EXTRACT PROVIDED:
- Born: 15 September 1968 (age 57) Vĩnh Lợi District, Bạc Liêu Province, Vietnam
- Occupations: Police officer (formerly); Freelance journalist;
- Organization: Free Vietnamese Journalists' Club
- Known for: Dissident blogging against the Communist Party of Vietnam
- Parents: Tưởng Năng Tiến; Đặng Thị Kim Liên;
- Awards: International Women of Courage Award (2013)

= Tạ Phong Tần =

Vietnamese blogger (born 1968)

Tạ Phong Tần (born 15 September 1968 in Vĩnh Lợi District, Bạc Liêu Province) is a Vietnamese dissident blogger. A former policewoman and a member of the Communist Party of Vietnam, she was arrested in September 2011 on anti-state propaganda charges. On 30 July, her mother immolated herself in front of the government offices in Bạc Liêu Province in protest of the charges against her daughter. On 24 September 2012, Tạ Phong Tần was sentenced to ten years in prison. Her arrest was protested by groups including the Office of the United Nations High Commissioner for Human Rights, the US State Department, Amnesty International, and Human Rights Watch.

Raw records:

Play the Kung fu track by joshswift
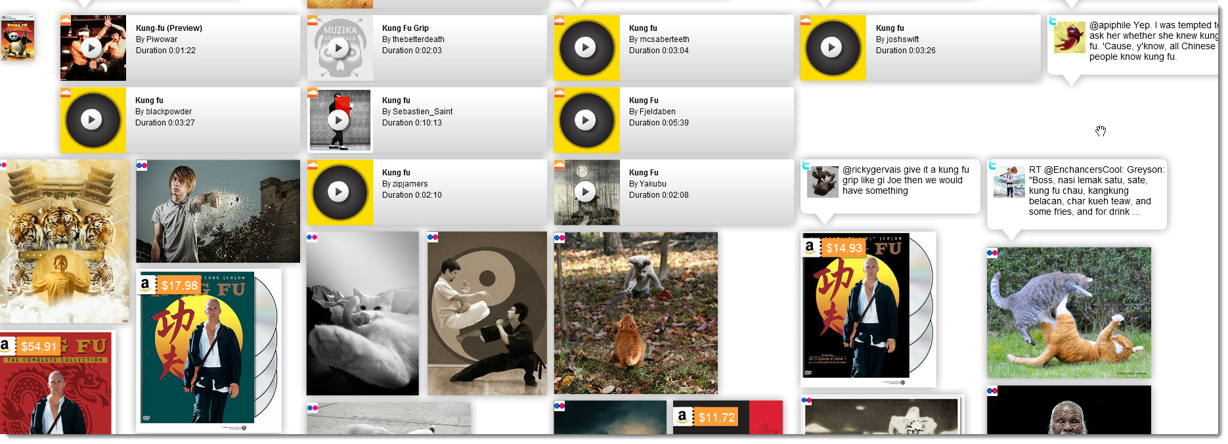The width and height of the screenshot is (1228, 444). tap(831, 47)
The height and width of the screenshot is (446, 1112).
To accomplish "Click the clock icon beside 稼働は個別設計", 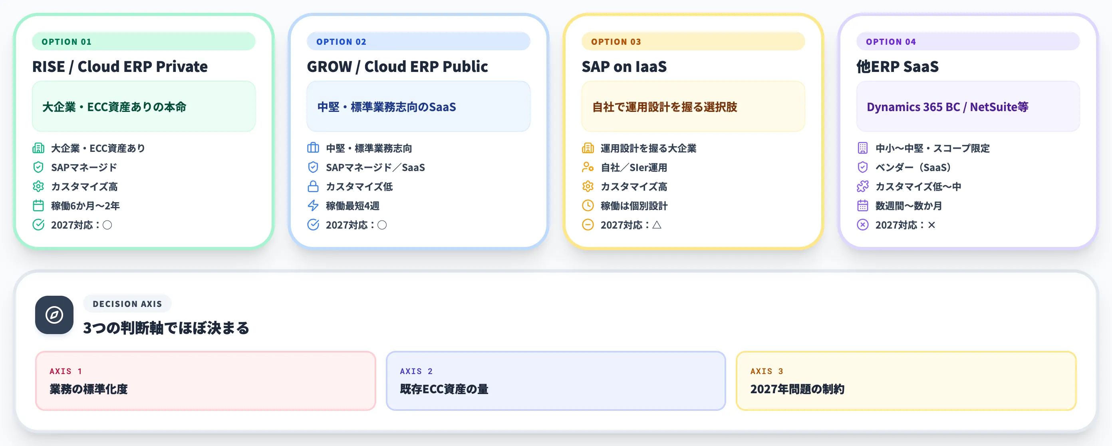I will [588, 206].
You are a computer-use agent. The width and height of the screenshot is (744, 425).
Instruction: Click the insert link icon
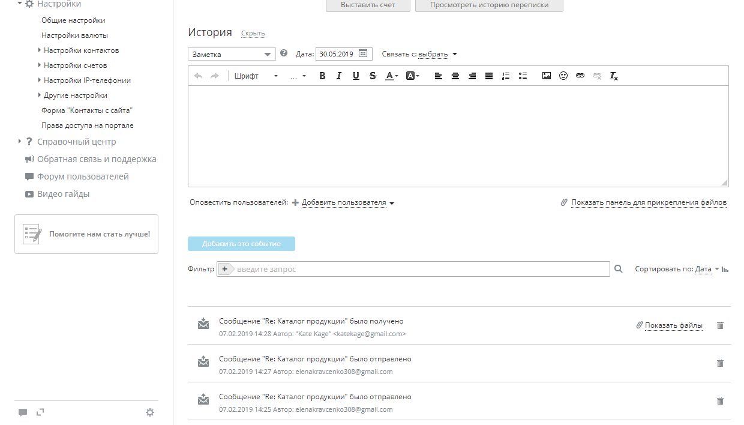click(580, 76)
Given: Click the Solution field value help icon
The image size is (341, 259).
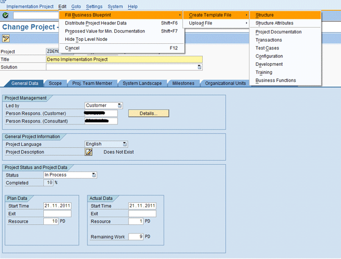Looking at the screenshot, I should [199, 67].
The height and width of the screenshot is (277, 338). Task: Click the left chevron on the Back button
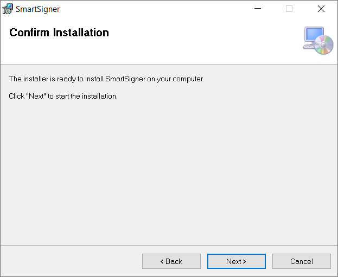click(162, 261)
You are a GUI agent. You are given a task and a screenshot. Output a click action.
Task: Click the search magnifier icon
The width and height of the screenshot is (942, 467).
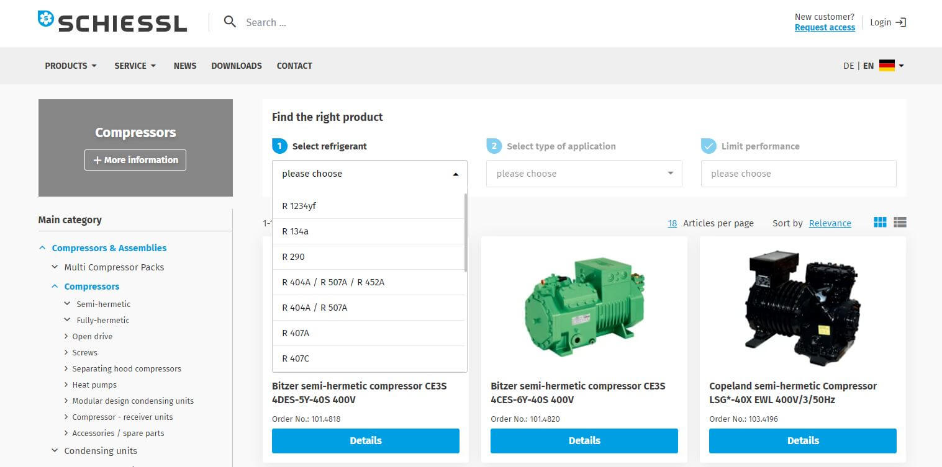point(230,22)
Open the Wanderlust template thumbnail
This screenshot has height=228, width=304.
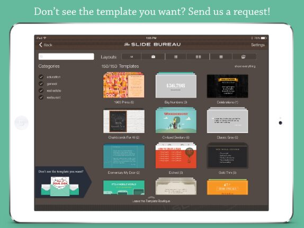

TASK REQUIREMENTS:
#1 Answer these questions from the profile of Tạ Phong Tần:
(a) Which award did she receive, and in what year?
(b) On what date was she sentenced, and to how many years in prison?
(c) What organization is she associated with?
#2 Decide whether each statement agrees with the profile of Tạ Phong Tần, and quote the words that settle it:
(a) She was arrested in September 2011 on anti-state propaganda charges.
(b) Before her blogging, she served in the military.
(c) She received a five-year prison sentence.
Rely only on the profile of Tạ Phong Tần when responding.

SOLUTIONS FOR EACH TASK:
#1
(a) The International Women of Courage Award, in 2013.
(b) On 24 September 2012, to ten years in prison.
(c) The Free Vietnamese Journalists' Club.

#2
(a) Yes: "she was arrested in September 2011 on anti-state propaganda charges"
(b) No: "A former policewoman"
(c) No: "Tạ Phong Tần was sentenced to ten years in prison"